• **Excerpt to read**:
————
Journal of Medical Physics
- Discipline: Medical physics
- Language: English
- Edited by: A. S. Pradhan

Publication details
- Former name: AMPI Medical Physics Bulletin
- History: 1976–present
- Publisher: Medknow Publications (part of Wolters Kluwer) (India)
- Frequency: Quarterly
- Open access: Yes
- License: CC BY-NC-SA 4.0
- Impact factor: 0.9 (2022)

Standard abbreviations
- ISO 4: J. Med. Phys.

Indexing
- Journal of Medical Physics
- CODEN: JMPHFE
- ISSN: 0971-6203 (print) 1998-3913 (web)
- OCLC no.: 32144669
- AMPI Medical Physics Bulletin
- CODEN: AMPBDV
- ISSN: 0250-5002
- OCLC no.: 06895791

Links
- Journal homepage;

= Journal of Medical Physics =

Indian quarterly medical physics journal, official publication of AMPI

Journal of Medical Physics is a quarterly peer-reviewed open access medical journal published on behalf of the Association of Medical Physicists of India (AMPI) by Medknow Publications. It is also the official journal of the International Organization for Medical Physics (IOMP) and the Asia-Oceania Federation of Organizations for Medical Physics (AFOMP). The journal covers all aspects of the application of physics to medicine, including radiation dosimetry, treatment planning, quality assurance, diagnostic imaging, radiation protection, and radiation biology.

== History ==

The journal was established in 1976 as the AMPI Medical Physics Bulletin, a publication of the newly founded Association of Medical Physicists of India. It obtained its current name in 1994. For its first decades, the publication appeared in printed form with limited distribution. In 2006, the journal transitioned to online publication and appointed a new Editor-in-Chief (then called Resident Editor), which led to significant growth in submissions and indexing recognition.
————
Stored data
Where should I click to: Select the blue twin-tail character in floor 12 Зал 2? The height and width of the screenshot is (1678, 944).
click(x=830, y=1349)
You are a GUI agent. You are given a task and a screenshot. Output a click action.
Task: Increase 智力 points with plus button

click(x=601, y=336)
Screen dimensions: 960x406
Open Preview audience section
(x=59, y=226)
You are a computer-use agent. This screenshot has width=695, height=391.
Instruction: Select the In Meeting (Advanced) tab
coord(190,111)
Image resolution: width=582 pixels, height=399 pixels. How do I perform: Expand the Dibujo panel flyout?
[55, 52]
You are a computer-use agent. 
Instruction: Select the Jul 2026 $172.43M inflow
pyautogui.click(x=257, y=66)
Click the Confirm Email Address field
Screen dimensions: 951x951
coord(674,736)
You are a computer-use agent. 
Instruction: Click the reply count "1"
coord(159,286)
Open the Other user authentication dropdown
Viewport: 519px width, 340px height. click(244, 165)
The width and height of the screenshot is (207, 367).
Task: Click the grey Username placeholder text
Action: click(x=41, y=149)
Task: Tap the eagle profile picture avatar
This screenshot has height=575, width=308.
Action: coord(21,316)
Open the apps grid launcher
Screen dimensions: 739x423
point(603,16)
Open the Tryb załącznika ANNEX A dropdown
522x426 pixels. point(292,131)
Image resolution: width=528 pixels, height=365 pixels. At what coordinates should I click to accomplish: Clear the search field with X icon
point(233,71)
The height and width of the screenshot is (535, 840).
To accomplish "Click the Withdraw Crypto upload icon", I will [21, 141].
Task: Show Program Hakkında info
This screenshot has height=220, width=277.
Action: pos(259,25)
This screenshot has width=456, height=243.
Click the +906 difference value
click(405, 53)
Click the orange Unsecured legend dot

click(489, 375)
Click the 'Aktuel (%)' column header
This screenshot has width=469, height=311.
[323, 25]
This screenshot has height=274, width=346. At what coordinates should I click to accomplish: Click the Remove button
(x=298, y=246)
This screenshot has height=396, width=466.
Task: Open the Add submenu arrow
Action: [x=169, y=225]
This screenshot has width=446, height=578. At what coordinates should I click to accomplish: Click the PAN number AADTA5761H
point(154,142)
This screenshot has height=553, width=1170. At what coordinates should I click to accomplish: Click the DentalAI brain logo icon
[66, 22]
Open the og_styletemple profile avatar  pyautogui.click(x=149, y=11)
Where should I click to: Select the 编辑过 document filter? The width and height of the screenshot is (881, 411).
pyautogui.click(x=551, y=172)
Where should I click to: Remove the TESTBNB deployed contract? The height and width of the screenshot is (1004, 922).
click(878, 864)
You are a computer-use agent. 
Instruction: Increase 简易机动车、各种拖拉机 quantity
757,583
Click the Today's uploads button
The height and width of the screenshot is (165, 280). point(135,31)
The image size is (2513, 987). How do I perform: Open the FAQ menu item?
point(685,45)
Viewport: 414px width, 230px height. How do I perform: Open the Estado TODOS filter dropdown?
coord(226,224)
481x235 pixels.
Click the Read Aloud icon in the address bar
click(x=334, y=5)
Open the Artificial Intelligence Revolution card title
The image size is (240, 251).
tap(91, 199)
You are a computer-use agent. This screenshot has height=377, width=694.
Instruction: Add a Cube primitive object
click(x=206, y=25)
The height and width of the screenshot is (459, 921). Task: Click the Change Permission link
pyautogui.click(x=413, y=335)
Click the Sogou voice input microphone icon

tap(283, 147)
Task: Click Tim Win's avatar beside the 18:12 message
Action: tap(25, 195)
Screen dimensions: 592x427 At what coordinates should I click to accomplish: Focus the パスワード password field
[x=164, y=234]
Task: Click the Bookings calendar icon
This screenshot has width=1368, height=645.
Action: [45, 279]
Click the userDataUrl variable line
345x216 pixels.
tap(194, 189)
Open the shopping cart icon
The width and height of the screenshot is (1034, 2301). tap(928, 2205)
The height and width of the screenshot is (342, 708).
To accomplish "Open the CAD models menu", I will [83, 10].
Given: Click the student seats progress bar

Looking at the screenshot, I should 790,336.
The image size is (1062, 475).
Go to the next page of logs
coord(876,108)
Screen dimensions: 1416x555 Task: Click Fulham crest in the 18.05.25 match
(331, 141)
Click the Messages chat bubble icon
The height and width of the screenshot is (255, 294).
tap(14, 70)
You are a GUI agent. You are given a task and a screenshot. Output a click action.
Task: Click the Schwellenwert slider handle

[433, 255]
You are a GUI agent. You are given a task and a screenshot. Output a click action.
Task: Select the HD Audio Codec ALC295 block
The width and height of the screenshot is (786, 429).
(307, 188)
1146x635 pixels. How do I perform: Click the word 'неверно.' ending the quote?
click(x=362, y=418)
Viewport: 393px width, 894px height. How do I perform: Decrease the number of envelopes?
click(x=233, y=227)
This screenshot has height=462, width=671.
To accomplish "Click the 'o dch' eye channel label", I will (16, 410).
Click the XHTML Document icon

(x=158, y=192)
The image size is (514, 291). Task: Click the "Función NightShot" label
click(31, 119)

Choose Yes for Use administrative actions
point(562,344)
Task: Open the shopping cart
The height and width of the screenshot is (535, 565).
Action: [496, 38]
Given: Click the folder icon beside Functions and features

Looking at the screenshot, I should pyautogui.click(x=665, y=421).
————
• **Actions to take**:
(a) From the text on the Journal of Medical Physics, return the passage starting at "- Frequency: Quarterly" and ending at "(print) 1998-3913 (web)".
(b) Supply the next part of the text on the Journal of Medical Physics, picking up after its last sentence.
None of these items are needed.

• **Answer set**:
(a)
- Frequency: Quarterly
- Open access: Yes
- License: CC BY-NC-SA 4.0
- Impact factor: 0.9 (2022)

Standard abbreviations
- ISO 4: J. Med. Phys.

Indexing
- Journal of Medical Physics
- CODEN: JMPHFE
- ISSN: 0971-6203 (print) 1998-3913 (web)

(b)
In 2020, the journal was adopted as the official publication of both the International Organization for Medical Physics (IOMP) and the Asia-Oceania Federation of Organizations for Medical Physics (AFOMP), reflecting international recognition of its quality and scope. The journal subsequently achieved its first impact factor of 0.9 in the 2022 Journal Citation Reports (Clarivate Analytics, 2023).

== Scope ==

The journal publishes peer-reviewed original research articles, review articles, and editorials covering the full range of medical physics practice and research, including:

- Radiation dosimetry and measurement
- Treatment planning systems for radiotherapy
- Quality assurance and testing
- Clinical investigations of new diagnostic and therapeutic modalities
- Radiation protection of medical workers and the public
- Radiobiology and radiation effects
- Diagnostic imaging technologies (X-ray, CT, MRI, Ultrasound, etc.)
- Radiation safety in medical emergencies

The journal publishes quarterly in January, April, July, and October, with no article processing charges (APC) to authors.

== Abstracting and indexing ==

The journal is abstracted and indexed in the following databases and services:

- MEDLINE / PubMed and PubMed Central
- Scopus
- EMBASE / Excerpta Medica
- Emerging Sources Citation Index (Web of Science)
- Scimago Journal Ranking
- Indian Science Abstracts
- IndMed
- Directory of Open Access Journals
- EBSCO databases
- ProQuest Central

== Editorial leadership ==

The current Editor-in-Chief is A. S. Pradhan. The journal maintains an international Editorial Board composed of leading medical physicists from developed and developing countries.